_What is expected_
List every line in the rows below that contains the string "This". Case counts.

Dataset entries
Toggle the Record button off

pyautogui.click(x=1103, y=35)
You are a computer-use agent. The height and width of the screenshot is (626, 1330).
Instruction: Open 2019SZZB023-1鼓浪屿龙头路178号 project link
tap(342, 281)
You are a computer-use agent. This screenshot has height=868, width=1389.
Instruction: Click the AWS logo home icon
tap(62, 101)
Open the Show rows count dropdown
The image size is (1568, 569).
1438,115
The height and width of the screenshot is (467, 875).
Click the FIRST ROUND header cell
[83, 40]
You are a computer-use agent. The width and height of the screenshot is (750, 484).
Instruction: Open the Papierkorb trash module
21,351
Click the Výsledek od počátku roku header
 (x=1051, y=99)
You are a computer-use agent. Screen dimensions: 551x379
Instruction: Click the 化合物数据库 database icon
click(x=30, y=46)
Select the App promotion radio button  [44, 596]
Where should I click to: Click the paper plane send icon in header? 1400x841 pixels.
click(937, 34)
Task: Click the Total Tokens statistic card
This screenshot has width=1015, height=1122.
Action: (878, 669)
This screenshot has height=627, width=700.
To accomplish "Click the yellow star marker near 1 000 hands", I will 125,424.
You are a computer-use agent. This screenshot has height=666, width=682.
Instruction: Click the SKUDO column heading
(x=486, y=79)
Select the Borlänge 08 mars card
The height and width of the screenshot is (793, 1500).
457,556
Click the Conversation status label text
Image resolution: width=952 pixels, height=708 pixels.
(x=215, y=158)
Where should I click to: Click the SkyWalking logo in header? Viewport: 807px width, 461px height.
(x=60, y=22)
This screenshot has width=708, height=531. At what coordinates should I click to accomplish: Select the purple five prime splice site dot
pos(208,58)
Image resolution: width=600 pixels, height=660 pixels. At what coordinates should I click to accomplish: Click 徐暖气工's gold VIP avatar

_Finished exercise_
You are a computer-use agent. This screenshot has height=868, width=1389.
This screenshot has width=1015, height=1122.
This screenshot has height=627, width=700.
You are a computer-use agent. This screenshot has height=666, width=682.
This screenshot has width=708, height=531. At what coordinates should I click to accomplish: Select the purple five prime splice site dot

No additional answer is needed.